Stocks Rebound, But Google Left Behind

Stocks followed their worst day in 21 years with their best day in six years, as traders snapped up beaten-down stocks on hopes that Congress may yet pass a financial rescue plan.

Also boosting stocks was a clarification by the SEC and FASB of “mark-to-market” accounting rules that could make it easier for financial companies to value distressed mortgage securities, and an FDIC request for temporary authority to boost deposit insurance limits to $250,000.

Together, the actions were enough to raise hopes that the government may yet come up with a comprehensive plan for dealing with the nation’s worst financial crisis since the Great Depression. But the major indexes still ended the month and quarter down sharply, with the S&P 500 off 9% for both the month and the quarter, its first four-quarter losing streak since 2001.

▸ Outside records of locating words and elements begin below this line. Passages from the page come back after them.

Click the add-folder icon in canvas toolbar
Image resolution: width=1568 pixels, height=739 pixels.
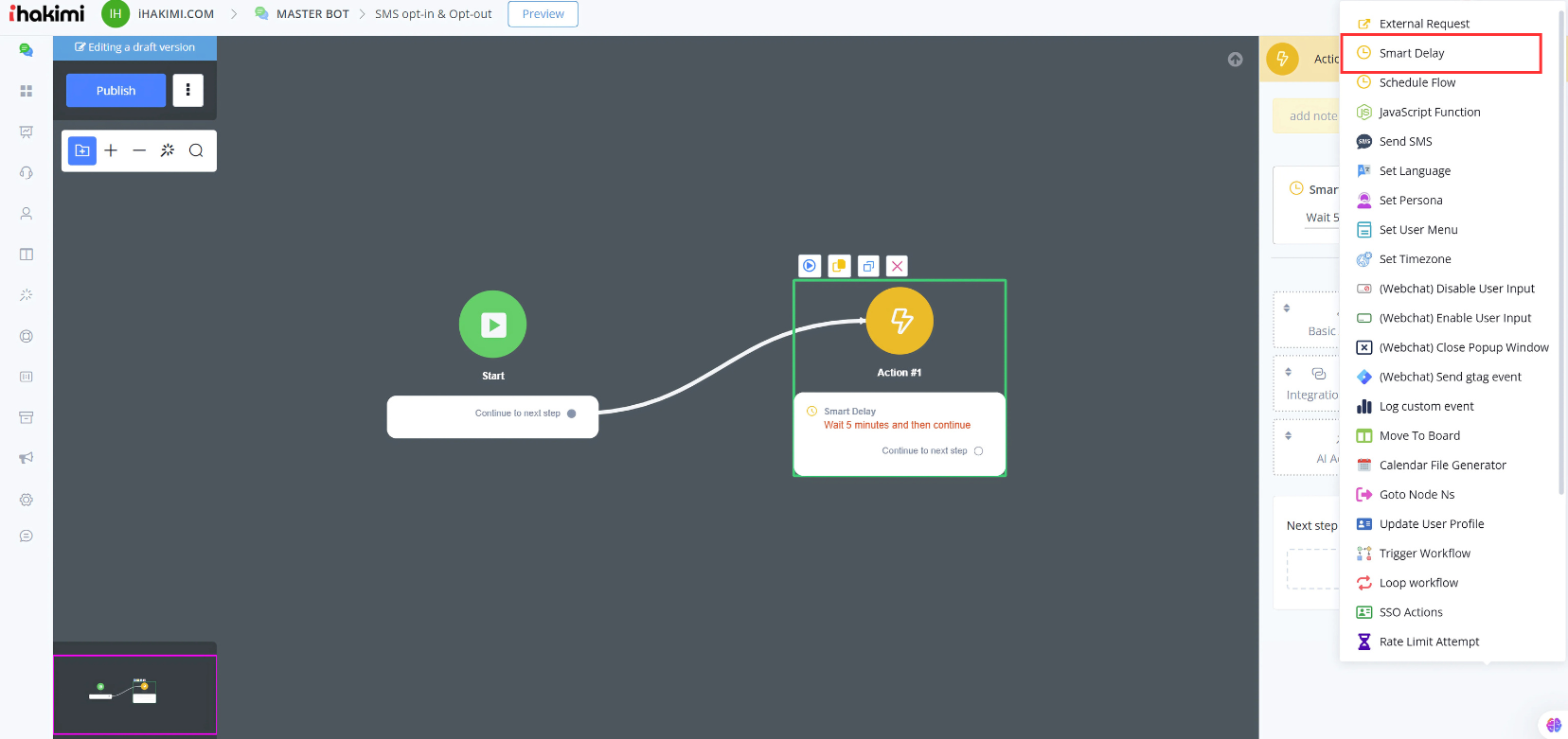tap(82, 150)
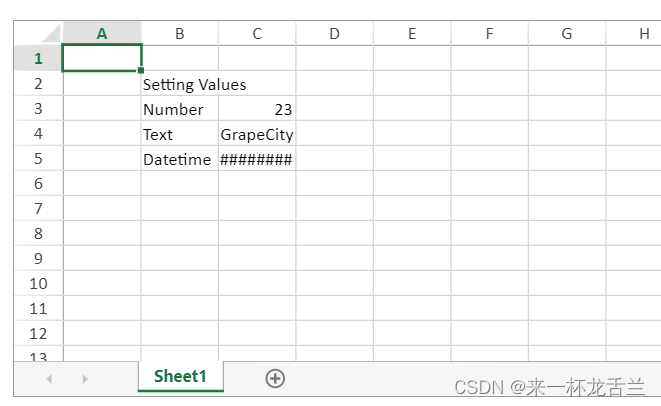Select the cell containing 'Number'
Image resolution: width=661 pixels, height=406 pixels.
tap(180, 109)
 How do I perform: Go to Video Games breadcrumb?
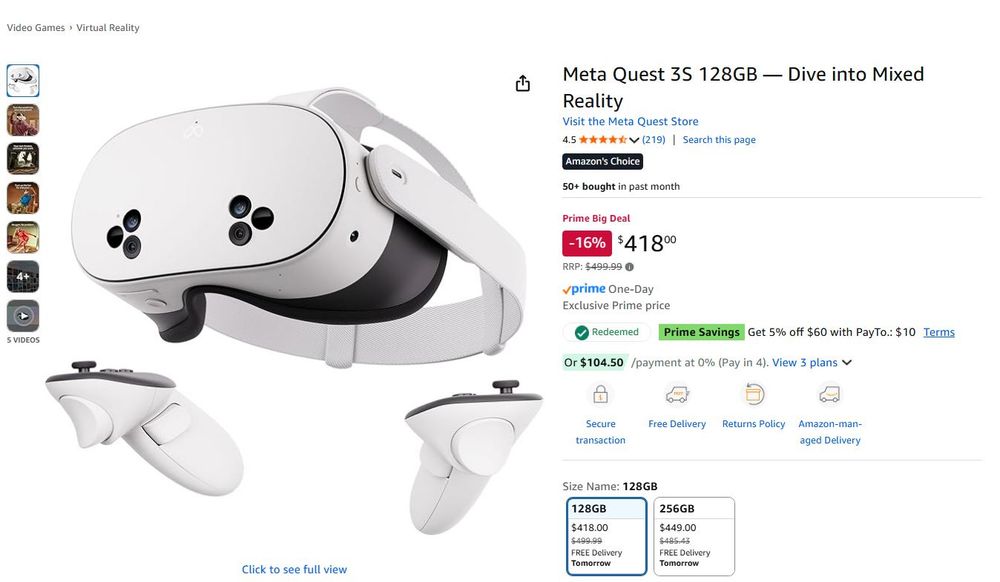pyautogui.click(x=36, y=27)
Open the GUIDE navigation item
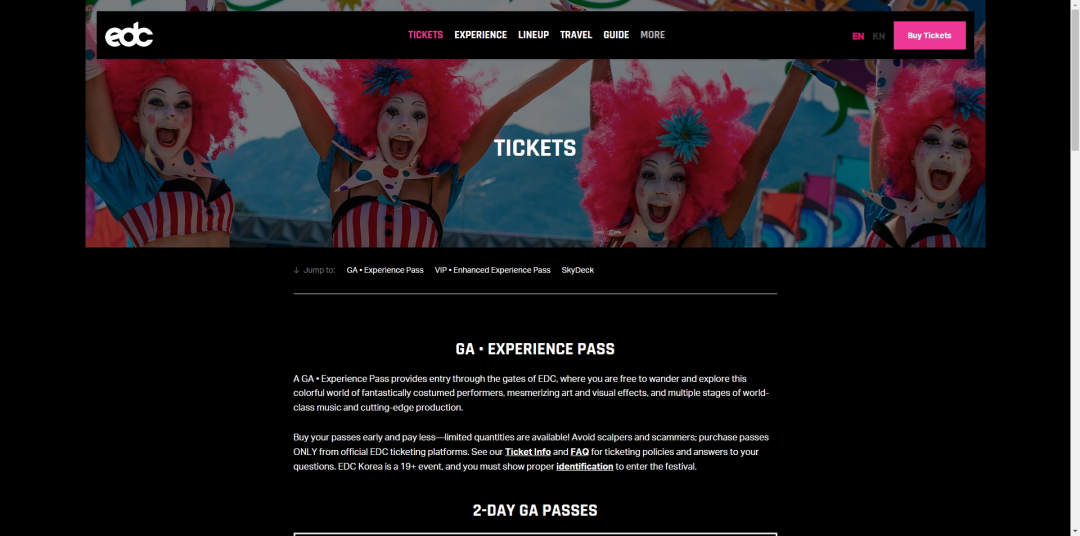 coord(616,35)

Google (NASDAQ: GOOG) investors suffered through an odd ending to the day, with the stock falling 16% in the last two minutes of trading before rebounding after hours after the Nasdaq Stock Market cancelled apparently erroneous trades. The stock ended the day with a 20% gain, albeit not an easy one.

And Google was just one of several tech names posting big gains on the day.

Apple (NASDAQ: AAPL), Intel (NASDAQ: INTC) and Research in Motion (NASDAQ: RIMM) benefited from positive analyst comments, and Amazon (NASDAQ: AMZN), eBay (NASDAQ: EBAY) and Sun (NASDAQ: JAVA) were among the names posting double-digit percentage gains.

Piper Jaffray upgraded Intel, JMP Securities gave RIM a vote of confidence, and Apple and Amazon got a boost after Goldman Sachs said the sell-off was overdone.

The Nasdaq rebounded 98 to 2082, the S&P rose 58 to 1164, and the Dow soared 465 to 10,850. Volume declined to 6.12 billion shares on the NYSE, and 2.42 billion on the Nasdaq. Advancers led by a 27-7 margin on the NYSE, and 19-10 on the Nasdaq. Upside volume was 90% on the NYSE, and 85% on the Nasdaq. New highs-new lows were 8-344 on the NYSE, and 15-259 on the Nasdaq.